Assuming MAP and charge temp are reading correct, if the air per cyl estimate is smaller than you expect it should be then that generally means the engine is receiving more fuel mass than the ecu believes it is injecting based on the metrics it has been given to calculate fuel mass. - so the net effect is to get the air/fuel ratio correct you have had to tell the engine there is less air going in (ie you have smaller VE numbers in the fuel table than realistic).   

There are many possibilities where that error is coming from, fuel density settings, stoich ratio setting, injector flow rate or dead times, fuel pressure etc. If the air mass estimated is reading half what you expect it suggests there is a fairly significant error coming from somewhere.   

It would generally not cause too much of a tuning issue but some of the fuel model possibly wont work as well as it should if the estimates are a long way off.

**Data supplied:**
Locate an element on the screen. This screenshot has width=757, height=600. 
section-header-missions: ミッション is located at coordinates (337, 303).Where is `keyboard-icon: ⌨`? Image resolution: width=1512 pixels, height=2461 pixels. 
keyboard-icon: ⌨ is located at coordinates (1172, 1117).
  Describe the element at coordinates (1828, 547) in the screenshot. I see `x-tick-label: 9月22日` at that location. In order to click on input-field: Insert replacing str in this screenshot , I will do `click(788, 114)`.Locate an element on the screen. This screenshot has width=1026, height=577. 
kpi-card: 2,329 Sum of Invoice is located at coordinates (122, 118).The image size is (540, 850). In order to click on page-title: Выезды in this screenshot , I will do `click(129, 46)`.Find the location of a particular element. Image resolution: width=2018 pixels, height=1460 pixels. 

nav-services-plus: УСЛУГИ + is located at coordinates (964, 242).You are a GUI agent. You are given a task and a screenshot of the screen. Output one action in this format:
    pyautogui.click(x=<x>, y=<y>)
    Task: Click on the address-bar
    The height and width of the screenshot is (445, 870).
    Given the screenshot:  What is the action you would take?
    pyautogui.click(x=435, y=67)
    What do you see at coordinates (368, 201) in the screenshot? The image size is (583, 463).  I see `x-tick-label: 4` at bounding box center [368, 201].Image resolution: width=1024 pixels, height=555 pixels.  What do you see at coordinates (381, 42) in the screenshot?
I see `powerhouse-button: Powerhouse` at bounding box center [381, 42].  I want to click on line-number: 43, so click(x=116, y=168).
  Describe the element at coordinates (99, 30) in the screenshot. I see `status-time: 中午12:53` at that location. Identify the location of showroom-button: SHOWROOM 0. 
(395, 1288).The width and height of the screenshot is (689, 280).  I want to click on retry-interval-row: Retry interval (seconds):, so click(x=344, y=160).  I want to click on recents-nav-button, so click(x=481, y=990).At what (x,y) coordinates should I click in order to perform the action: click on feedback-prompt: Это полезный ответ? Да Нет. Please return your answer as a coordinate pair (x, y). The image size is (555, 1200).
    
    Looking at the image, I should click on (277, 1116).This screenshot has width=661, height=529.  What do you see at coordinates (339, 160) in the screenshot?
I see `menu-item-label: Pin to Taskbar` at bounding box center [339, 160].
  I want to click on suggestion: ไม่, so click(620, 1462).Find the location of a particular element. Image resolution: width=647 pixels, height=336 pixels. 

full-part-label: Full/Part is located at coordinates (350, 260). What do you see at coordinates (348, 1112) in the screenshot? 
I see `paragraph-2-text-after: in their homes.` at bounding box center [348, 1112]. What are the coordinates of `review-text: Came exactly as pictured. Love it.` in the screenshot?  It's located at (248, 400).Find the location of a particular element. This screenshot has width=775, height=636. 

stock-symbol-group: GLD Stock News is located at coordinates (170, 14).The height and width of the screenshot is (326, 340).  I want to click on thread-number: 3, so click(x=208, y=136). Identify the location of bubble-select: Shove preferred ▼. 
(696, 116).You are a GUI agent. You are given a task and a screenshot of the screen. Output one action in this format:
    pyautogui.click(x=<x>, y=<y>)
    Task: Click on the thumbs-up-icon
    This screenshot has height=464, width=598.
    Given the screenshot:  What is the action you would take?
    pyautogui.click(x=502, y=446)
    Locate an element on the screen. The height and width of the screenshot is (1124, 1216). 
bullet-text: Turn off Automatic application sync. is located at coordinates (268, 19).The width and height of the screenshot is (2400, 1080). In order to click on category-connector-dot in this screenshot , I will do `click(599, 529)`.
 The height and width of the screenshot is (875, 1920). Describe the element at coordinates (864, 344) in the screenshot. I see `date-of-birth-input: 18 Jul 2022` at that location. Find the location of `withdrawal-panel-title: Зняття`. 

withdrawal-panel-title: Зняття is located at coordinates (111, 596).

**What this exercise asks:**
(A) List every possible source of error that the fuel model passage names.
(B) In the fuel model passage, condense the paragraph beginning "There are many possibilities" into a shorter version that keeps its main facts.
(C) According to the fuel model passage, what does a smaller-than-expected air per cylinder estimate generally mean, assuming MAP and charge temp read correctly?

**Solutions to the tasks:**
(A)
- Fuel density settings
- Stoich ratio setting
- Injector flow rate
- Injector dead times
- Fuel pressure

(B) The error could come from fuel density, stoich ratio, injector flow rate or dead times, fuel pressure, or similar settings. An air mass estimate reading about half of what's expected points to a fairly significant error somewhere.

(C) The engine is receiving more fuel mass than the ECU believes it is injecting.